In 2015, NESRI and its partners and allies, including United Workers, released a ground-breaking report: Community + Land + Trust. Out of that report, we jointly launched the 20/20 campaign. We demanded Baltimore divest from speculation that was creating displacement for communities of color and poor communities, and invest in rehabbing empty homes to create community land trusts with permanently affordable housing. We also highlighted this campaign as part of our 2017 brief Financing Human Dignity: Taxing Corporate Speculation to Bring Equitable Housing to Scale, and the policy proposals in our New Social Contract, report released this summer. The commitment to invest in the fund last week marks a crucial victory in this campaign.

This is an agreement that came from the power of the residents on the ground,” notes Destiny Watford of United Workers, a winner of the Goldman Environmental Prize. The deal was fueled by a petition generating 10,000 signatures to put a Charter Amendment on the ballot demanding funding of the affordable housing trust, an expression of direct and participatory democracy that gave city leaders the ability to push back on private interests.

While the business community fought every step of this process, community members such as 71-year old Sharon Hunt, board member of the Charm City Land Trust, felt quite differently. Hunt explained that after the city gives developers generous tax breaks, “the affordable housing is nowhere to be found when the rebuilding is done.” Hunt envisions “A neighborhood that provides housing affordable to the people who have anchored this community for decades.” 
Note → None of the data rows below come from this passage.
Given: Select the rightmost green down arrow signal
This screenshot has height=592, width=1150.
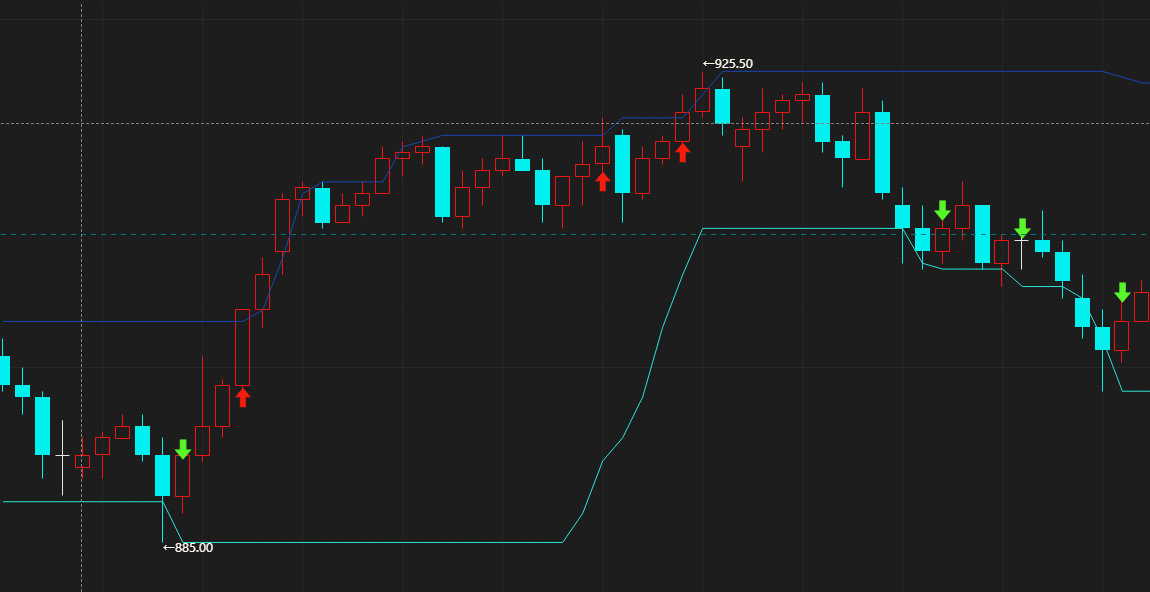Looking at the screenshot, I should [x=1122, y=292].
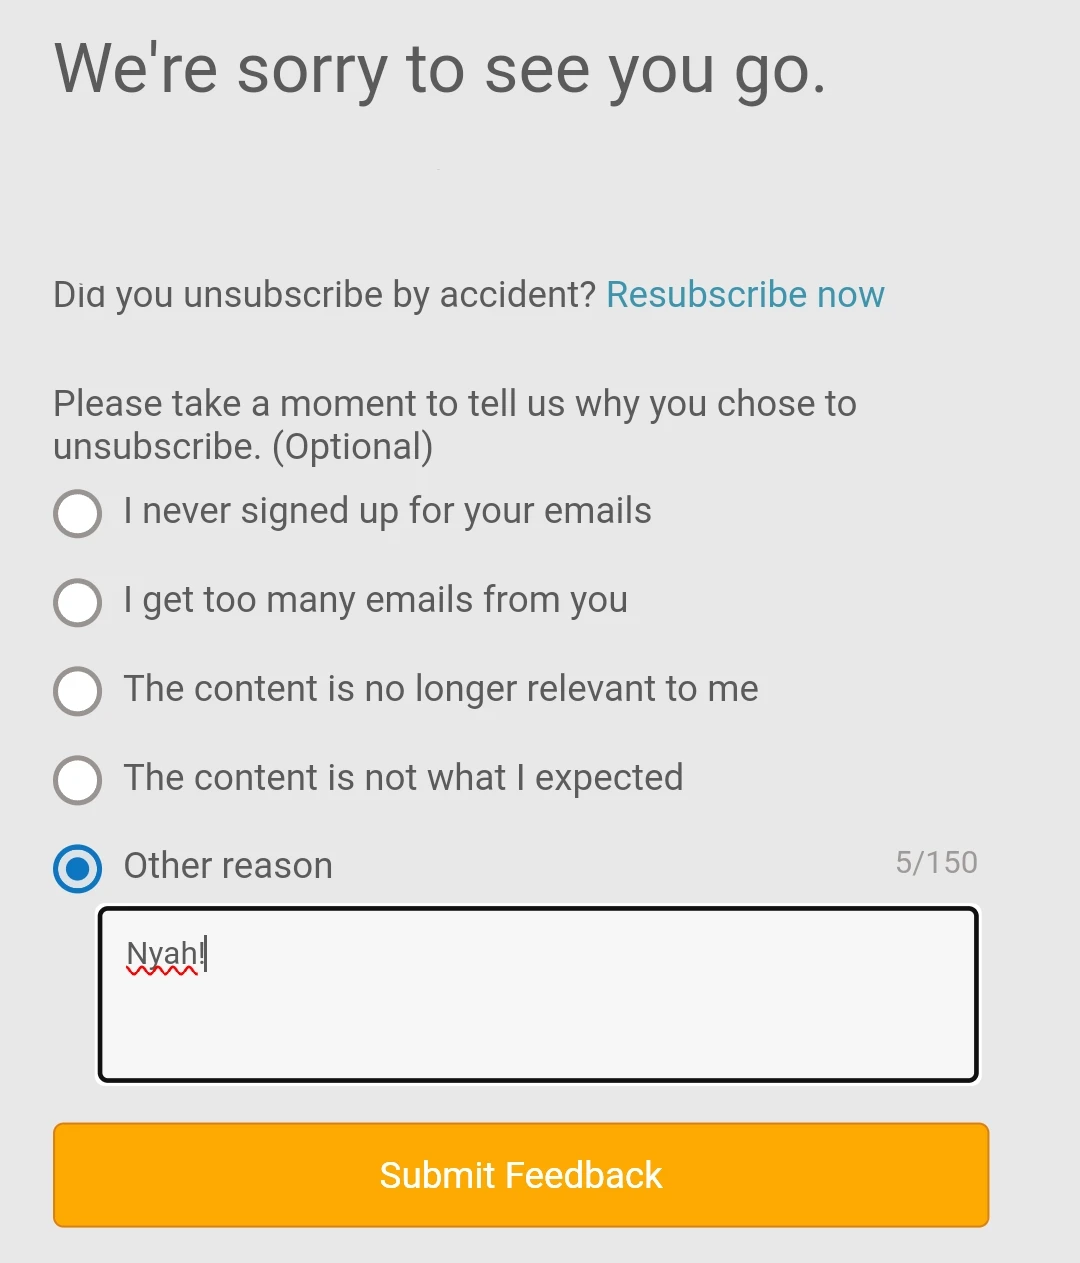Click the label 'The content is no longer relevant to me'
This screenshot has width=1080, height=1263.
(x=441, y=689)

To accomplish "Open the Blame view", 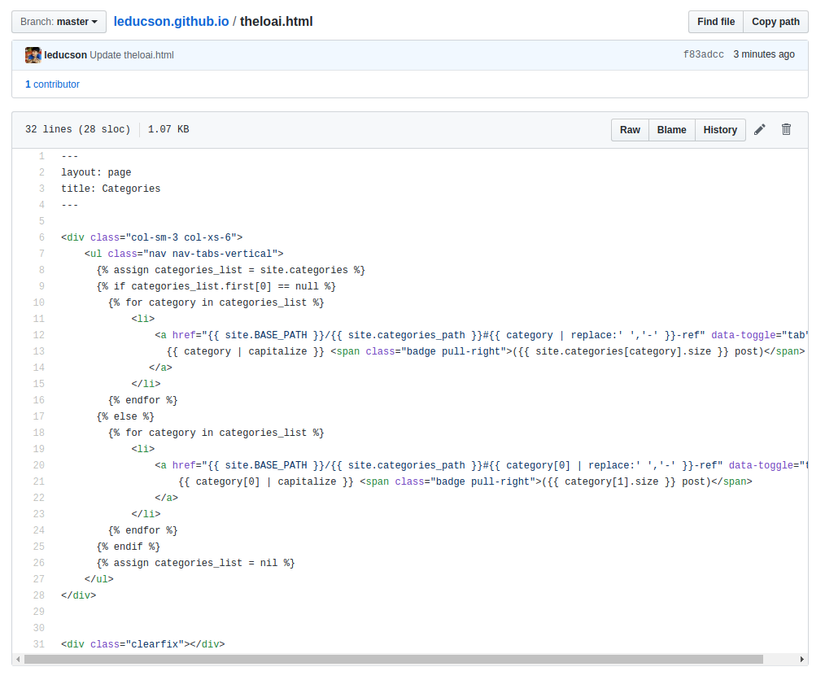I will click(671, 130).
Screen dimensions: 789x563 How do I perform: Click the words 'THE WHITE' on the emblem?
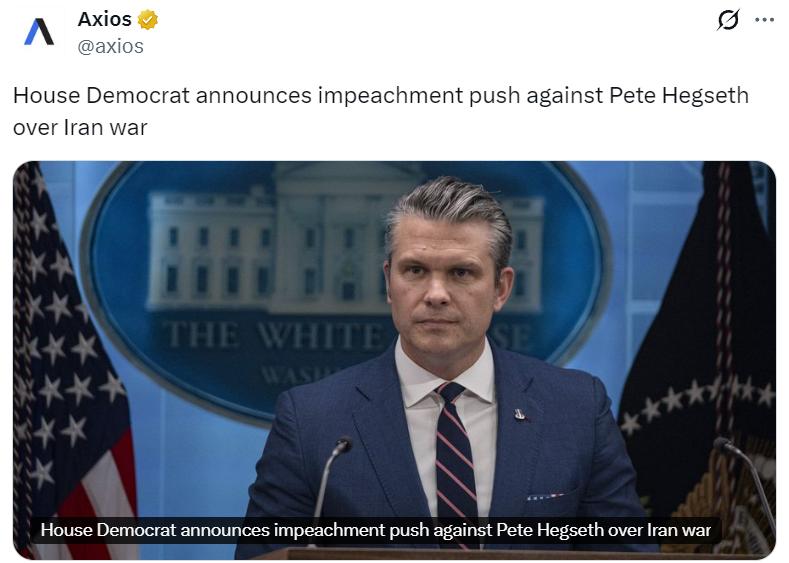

After decades of displacement, erasing whole neighborhoods through gentrification, housing bubbles that rock the stability of families, inflated land prices that lead to concentration of wealth, NESRI stands with Baltimore communities building a new social contract that changes our fundamental relationship to land and housing. Community land trusts and community control of land represent a new way forward. The 200 community land trusts currently in existence in the United States have shown tremendous stability, shielding families from threats such as the foreclosure crisis and unchecked rising housing costs. Today’s community-driven victory is historic because it offers a strategy to bring this model to scale while putting the brakes on the kind of real estate speculation that threatens the human right to housing in communities everywhere. You can read more about the victory in this report from Next City, and the Maryland Daily Record.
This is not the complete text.